If it’s not one thing, it’s another!
Wild buffaloes outwit officials in Taipei County
2003-02-28 / Taiwan News, Staff Writer /
A herd of Taiwan buffaloes yesterday defeated more than 30 officials assigned to round them up from the Taipei County Government in their first round of hide-and-seek. Four of them, however, were still caught and impounded before the end of the day.
The Taipei County Government set out a task force to trace the whereabouts of some 60 buffaloes after receiving complaints that buffaloes were disturbing the peace-traffic, crop damage, and pedestrian assaults-on some densely-populated locations along Ta Han River in the county.
The task force-composed of more than 30 veterinarians, agricultural specialists, police officers, and rescue workers-succeeded in catching but four buffaloes after losing track of the others despite pursuing them since early last morning.
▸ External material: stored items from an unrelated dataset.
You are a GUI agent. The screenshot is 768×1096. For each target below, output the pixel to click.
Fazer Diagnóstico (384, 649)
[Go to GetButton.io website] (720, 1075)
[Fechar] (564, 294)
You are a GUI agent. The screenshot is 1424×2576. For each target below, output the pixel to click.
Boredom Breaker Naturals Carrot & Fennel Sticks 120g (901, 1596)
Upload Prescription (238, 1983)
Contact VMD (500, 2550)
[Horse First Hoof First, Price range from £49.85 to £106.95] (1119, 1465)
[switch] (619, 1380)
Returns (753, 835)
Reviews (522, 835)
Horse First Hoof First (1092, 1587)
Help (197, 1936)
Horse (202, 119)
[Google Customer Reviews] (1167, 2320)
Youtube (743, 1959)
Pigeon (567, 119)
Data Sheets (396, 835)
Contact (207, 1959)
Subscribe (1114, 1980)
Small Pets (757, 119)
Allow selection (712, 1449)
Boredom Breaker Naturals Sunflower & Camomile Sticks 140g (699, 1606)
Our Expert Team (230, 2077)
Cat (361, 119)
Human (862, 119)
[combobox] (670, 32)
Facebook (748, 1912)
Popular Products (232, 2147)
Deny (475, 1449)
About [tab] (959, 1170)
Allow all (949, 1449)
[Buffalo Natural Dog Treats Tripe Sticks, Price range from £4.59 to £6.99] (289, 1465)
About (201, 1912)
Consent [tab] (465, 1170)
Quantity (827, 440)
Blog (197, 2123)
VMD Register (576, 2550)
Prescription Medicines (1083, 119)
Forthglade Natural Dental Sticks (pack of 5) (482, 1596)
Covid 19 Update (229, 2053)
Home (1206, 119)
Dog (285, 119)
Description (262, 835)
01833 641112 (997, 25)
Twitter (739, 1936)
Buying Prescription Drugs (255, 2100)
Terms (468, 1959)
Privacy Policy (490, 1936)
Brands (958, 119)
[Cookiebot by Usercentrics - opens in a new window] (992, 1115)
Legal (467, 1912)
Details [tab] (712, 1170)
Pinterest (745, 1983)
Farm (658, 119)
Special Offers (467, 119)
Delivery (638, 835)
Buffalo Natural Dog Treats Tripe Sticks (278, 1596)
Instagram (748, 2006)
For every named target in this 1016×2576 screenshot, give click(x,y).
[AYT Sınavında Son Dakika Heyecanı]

Surprised by the task force’s poor performance, County Magistrate Su Chen-chang (蘇貞昌) worked out a one-month plan vowing to arrest, impound and relocate those buffaloes. The task force commander, Tsai Tsung-yi (蔡宗益), also the director of the county’s animal disease control center, admitted that they were not experienced in dealing with wild buffaloes, despite having planned and prepared for this mission for a long time.
Tsai said these buffaloes were abandoned by their ex-owner Lee Pi-o (李碧娥) after the outbreak of the foot-and-month disease three years ago. Their number was 30 at the beginning, but has exceeded 60 recently.
Tsai suggested that they raid the herd around dawn before the buffaloes regain consciousness after a long night of sleep. “The buffaloes not only outnumbered us, but were also able to run much farther along the river bed,” he said. Their loitering and food scrounging in that neighborhood has become an increasing threat to local residents in their daily lives-especially those factory workers, students, and children who must walk home on dark streets frequented by the buffaloes.
Kuo Pu-yun (郭步雲), director of the county’s agriculture department, said they had learned a lesson from their first encounter. The buffaloes are good at hiding behind rocks or tall weeds and can react swiftly to any change in their environment.